Nairobi (Kenya): An airstrike hit a busy market in Ethiopia’s northern Tigray village of Togoga on Tuesday, according to health workers who said soldiers blocked medical teams from travelling to the scene. Dozens of people were killed, they and a former resident said, citing witnesses.
Two doctors and a nurse in Tigray’s regional capital, Mekele, told The Associated Press they were unable to confirm how many people were killed, but one doctor said health workers at the scene reported “more than 80 civilian deaths.” The health workers spoke on the condition of anonymity for fear of retaliation.
The alleged airstrike comes amid some of the fiercest fighting in the Tigray region since the conflict began in November as Ethiopian forces supported by those from neighbouring Eritrea pursue Tigray’s former leaders. A spokeswoman for Ethiopia’s prime minister did not immediately respond to a request for comment.
Wounded patients being treated at Mekele’s Ayder hospital told health workers that a plane dropped a bomb on Togoga’s marketplace. The six patients included a 2-year-old child with “abdominal trauma” and a 6-year-old, the nurse said. An ambulance carrying a wounded baby to Mekele was blocked for two hours and the baby died on the way, the nurse added.
Hailu Kebede, foreign affairs head for the Salsa Woyane Tigray opposition party and who comes from Togoga, told the AP that one fleeing witness to the attack had counted more than 30 bodies and other witnesses were reporting more than 50 people killed. “It was horrific,” said a staffer with an international aid group who told the AP he had spoken with a colleague and others at the scene. “We don’t know if the jets were coming from Ethiopia or Eritrea. They are still looking for bodies by hand. More than 50 people were killed, maybe more.”
On Tuesday afternoon, a convoy of ambulances attempting to reach Togoga, about 25 kilometres (15 miles) west of Mekele, was turned back by soldiers near Tukul, the health workers said. Several more ambulances were turned back later in the day and on Wednesday morning, but one group of medical workers reached the site on Tuesday evening via a different route.

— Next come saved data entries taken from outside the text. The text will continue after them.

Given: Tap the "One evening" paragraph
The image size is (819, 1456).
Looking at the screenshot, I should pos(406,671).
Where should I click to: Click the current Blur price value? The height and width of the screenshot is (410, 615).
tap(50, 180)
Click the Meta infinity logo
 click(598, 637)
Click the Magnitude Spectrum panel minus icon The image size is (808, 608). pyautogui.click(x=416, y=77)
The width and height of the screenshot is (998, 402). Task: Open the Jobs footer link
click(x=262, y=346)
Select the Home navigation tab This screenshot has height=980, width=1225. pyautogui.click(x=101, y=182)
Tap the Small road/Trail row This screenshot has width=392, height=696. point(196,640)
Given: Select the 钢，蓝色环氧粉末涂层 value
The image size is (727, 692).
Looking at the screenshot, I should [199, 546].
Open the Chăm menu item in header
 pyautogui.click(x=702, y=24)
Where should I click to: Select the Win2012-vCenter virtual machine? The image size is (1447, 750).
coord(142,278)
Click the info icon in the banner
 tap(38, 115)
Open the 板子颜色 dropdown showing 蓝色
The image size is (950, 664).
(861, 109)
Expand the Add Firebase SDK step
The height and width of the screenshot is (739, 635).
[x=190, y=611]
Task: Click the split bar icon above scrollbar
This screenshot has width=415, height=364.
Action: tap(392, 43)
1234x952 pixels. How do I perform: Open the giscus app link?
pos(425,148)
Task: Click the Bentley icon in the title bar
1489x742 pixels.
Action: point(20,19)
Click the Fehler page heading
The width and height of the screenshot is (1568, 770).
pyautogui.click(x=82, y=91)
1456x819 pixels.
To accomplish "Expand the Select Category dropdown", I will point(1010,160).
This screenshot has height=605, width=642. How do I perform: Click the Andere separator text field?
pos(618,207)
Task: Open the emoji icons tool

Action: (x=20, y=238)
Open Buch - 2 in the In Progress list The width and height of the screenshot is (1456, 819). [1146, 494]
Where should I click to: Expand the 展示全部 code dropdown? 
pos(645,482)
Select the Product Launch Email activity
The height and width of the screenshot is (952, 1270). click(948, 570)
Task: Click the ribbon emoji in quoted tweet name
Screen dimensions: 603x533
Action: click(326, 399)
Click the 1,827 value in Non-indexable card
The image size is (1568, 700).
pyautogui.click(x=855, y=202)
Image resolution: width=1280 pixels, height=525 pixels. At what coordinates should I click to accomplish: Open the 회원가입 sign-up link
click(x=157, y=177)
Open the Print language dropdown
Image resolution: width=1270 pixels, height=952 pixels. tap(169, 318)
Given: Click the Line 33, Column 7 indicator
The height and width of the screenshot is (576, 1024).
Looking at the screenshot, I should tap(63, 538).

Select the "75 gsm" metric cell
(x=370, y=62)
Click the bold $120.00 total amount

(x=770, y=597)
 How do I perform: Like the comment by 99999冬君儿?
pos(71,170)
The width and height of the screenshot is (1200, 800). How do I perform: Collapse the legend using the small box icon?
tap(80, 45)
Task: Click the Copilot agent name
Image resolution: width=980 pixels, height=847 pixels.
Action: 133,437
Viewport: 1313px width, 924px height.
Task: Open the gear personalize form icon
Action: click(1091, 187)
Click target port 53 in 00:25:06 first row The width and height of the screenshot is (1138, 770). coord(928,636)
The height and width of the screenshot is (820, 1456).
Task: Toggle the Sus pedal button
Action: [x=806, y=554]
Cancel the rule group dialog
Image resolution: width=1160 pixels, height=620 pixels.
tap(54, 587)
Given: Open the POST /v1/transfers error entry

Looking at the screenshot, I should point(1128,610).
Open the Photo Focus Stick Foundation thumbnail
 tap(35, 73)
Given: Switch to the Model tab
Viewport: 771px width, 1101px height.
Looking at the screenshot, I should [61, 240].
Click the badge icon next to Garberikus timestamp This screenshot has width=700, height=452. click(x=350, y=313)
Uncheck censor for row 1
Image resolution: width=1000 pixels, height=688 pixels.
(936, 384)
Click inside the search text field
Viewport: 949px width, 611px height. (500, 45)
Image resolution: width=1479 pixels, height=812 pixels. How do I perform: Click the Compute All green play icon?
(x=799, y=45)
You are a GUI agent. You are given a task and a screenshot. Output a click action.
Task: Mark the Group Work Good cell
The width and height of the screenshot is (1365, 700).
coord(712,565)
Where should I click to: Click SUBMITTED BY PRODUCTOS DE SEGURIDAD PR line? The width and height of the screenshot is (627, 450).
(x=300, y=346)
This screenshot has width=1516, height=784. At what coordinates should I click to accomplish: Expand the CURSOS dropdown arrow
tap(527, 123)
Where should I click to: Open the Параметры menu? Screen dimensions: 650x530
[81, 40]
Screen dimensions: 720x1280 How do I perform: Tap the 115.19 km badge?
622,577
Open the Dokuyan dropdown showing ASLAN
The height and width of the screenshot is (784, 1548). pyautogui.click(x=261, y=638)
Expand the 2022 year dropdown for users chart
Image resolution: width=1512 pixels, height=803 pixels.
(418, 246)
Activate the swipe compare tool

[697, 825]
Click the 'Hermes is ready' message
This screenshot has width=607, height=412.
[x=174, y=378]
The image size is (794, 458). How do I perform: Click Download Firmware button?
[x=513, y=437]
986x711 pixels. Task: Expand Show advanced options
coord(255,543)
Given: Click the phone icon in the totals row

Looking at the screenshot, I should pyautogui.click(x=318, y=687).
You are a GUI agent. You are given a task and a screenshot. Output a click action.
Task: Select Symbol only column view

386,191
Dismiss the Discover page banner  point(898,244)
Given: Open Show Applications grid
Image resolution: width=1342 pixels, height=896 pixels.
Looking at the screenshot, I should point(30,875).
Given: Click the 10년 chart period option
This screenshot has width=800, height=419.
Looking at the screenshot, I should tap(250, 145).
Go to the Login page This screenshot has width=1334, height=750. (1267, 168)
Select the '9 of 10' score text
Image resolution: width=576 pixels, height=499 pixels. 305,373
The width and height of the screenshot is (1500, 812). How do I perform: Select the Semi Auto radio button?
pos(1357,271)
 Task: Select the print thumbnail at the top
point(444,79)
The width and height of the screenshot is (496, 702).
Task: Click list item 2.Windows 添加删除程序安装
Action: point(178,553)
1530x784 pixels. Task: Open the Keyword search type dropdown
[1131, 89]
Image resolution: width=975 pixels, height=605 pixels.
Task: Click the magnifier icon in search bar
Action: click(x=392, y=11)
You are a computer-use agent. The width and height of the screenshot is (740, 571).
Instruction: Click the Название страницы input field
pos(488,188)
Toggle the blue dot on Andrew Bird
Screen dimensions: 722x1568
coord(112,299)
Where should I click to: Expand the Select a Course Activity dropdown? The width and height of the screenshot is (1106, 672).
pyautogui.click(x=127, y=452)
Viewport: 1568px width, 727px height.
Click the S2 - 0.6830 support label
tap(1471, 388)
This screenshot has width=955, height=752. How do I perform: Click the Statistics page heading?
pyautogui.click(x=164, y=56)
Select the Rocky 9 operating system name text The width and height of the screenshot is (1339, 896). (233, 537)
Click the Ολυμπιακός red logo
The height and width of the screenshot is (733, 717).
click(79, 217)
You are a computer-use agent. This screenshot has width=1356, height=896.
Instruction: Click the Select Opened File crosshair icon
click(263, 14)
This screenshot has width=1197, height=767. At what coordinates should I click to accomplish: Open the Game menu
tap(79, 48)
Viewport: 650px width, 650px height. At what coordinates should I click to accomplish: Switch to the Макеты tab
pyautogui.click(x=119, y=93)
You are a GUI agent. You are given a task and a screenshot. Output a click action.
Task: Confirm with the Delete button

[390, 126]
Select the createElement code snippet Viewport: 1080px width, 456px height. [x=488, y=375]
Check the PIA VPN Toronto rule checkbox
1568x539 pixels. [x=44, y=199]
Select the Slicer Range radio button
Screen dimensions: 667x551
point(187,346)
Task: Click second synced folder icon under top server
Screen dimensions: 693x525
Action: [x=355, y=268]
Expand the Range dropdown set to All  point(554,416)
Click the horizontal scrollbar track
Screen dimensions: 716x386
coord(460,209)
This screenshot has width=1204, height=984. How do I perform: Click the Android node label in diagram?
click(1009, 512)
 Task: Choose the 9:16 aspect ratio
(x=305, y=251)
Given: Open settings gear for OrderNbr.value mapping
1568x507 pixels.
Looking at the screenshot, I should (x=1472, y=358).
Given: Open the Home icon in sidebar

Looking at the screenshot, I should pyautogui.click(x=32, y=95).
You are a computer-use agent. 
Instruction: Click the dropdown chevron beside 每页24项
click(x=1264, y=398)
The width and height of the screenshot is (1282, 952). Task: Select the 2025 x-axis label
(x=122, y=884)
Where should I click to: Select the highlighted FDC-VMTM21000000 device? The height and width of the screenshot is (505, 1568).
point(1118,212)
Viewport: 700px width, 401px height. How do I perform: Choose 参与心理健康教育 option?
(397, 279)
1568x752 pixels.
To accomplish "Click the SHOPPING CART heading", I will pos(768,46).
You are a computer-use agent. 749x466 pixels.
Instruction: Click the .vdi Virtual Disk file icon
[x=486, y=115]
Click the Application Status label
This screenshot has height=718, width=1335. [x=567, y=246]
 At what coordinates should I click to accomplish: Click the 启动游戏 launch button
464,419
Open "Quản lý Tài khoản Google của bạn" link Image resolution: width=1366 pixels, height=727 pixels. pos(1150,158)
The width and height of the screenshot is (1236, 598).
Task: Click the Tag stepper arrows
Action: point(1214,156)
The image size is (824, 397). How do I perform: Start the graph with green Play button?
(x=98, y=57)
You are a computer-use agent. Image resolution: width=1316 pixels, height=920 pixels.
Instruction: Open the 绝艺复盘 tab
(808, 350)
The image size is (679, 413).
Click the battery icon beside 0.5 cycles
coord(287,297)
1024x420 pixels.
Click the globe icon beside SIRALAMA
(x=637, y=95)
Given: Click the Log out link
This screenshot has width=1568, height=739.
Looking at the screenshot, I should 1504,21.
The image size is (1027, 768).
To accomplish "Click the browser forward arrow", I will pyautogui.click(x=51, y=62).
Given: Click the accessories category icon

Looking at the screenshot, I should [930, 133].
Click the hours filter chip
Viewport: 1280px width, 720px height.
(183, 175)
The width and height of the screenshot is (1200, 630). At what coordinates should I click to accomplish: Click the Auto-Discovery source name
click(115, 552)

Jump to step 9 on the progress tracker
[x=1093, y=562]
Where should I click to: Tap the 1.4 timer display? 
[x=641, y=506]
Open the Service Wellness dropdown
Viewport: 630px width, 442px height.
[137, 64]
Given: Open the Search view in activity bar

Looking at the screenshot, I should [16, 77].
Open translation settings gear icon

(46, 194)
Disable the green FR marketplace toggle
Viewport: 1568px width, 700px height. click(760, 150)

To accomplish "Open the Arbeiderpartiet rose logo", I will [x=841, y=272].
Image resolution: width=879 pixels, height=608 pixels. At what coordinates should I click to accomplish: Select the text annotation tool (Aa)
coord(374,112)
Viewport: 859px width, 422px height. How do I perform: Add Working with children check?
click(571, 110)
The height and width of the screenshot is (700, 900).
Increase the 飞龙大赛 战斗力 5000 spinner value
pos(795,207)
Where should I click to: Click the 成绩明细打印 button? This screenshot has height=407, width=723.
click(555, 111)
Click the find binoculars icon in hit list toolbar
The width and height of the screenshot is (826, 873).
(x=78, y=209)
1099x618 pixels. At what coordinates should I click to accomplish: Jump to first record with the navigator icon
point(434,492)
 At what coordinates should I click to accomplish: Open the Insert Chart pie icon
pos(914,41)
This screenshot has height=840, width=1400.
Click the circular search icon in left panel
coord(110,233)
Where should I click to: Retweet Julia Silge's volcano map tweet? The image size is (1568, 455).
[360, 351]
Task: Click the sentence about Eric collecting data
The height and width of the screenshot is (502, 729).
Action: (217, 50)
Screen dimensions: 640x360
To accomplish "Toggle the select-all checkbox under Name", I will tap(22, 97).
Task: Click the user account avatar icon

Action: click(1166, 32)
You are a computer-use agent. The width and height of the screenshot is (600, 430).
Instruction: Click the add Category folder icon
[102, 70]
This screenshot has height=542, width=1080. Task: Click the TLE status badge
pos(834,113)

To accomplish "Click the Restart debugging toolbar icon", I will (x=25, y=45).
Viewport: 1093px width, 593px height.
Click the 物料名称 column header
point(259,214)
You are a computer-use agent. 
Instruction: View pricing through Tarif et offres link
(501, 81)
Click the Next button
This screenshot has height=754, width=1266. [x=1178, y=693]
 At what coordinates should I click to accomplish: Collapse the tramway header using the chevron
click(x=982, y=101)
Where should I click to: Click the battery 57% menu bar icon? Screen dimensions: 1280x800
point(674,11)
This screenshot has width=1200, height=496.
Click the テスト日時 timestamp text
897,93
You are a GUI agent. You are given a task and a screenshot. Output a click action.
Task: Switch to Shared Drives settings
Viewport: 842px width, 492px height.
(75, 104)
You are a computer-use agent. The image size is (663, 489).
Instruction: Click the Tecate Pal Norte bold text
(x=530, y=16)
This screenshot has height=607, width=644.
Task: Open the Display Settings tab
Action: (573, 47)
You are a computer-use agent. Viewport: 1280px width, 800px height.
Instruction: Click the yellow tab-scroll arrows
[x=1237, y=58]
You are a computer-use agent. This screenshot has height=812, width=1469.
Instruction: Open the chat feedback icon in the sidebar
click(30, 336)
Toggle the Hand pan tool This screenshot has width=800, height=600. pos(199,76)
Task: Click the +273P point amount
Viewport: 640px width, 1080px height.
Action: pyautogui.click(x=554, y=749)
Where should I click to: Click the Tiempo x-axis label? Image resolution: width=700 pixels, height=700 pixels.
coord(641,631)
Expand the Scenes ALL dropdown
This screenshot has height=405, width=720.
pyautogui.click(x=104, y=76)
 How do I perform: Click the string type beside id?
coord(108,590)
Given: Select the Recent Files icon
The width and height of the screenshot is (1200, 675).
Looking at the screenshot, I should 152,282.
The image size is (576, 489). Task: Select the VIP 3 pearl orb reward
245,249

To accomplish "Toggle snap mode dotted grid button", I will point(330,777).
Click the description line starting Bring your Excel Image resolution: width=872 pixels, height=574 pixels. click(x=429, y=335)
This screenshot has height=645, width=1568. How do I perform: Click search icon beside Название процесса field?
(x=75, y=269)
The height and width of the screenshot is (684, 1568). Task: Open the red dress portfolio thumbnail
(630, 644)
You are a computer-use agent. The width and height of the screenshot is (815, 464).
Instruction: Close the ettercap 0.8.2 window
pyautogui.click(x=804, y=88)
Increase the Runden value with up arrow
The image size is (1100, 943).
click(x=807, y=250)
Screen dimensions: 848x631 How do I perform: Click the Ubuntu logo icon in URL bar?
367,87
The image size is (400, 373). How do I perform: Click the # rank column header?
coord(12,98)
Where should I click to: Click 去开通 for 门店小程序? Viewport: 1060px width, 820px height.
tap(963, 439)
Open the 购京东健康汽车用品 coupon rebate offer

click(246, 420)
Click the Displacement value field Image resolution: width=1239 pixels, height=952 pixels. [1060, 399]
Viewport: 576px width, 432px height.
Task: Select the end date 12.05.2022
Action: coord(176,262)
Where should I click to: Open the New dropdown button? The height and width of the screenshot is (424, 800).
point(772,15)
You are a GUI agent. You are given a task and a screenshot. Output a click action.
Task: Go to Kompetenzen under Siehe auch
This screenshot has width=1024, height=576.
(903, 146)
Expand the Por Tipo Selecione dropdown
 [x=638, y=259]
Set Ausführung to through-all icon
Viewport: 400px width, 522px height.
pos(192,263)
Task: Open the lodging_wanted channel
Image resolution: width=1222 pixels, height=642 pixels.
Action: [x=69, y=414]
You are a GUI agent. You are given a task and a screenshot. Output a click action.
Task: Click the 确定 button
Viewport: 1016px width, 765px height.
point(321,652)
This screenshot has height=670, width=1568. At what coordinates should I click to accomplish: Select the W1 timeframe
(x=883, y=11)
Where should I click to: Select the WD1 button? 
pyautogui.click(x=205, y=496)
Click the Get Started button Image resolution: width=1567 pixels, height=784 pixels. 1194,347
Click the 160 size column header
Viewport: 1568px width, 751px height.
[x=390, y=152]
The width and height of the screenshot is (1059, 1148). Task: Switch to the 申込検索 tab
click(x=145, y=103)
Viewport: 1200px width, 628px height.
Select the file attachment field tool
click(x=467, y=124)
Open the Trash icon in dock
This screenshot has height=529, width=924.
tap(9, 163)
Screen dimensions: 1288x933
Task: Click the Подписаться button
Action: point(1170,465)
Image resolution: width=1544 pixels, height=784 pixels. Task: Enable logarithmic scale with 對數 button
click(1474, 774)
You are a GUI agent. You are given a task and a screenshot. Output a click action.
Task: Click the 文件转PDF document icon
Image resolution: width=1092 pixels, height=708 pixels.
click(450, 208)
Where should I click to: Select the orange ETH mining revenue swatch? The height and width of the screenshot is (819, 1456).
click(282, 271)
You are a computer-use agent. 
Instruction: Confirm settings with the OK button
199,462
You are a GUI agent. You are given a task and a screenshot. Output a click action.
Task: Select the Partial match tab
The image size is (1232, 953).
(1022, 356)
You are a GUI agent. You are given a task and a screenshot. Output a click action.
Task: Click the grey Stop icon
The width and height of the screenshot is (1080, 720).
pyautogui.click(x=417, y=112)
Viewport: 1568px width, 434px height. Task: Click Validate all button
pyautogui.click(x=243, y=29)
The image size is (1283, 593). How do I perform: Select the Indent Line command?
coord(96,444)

Those medical workers were treating 40 wounded people but told colleagues in Mekele that the number of wounded is likely higher as some people fled after the attack. Five of the wounded patients were said to need emergency operations but the health workers were unable to evacuate them. “We have been asking, but until now we didn’t get permission to go, so we don’t know how many people are dead,” said one of the doctors in Mekele.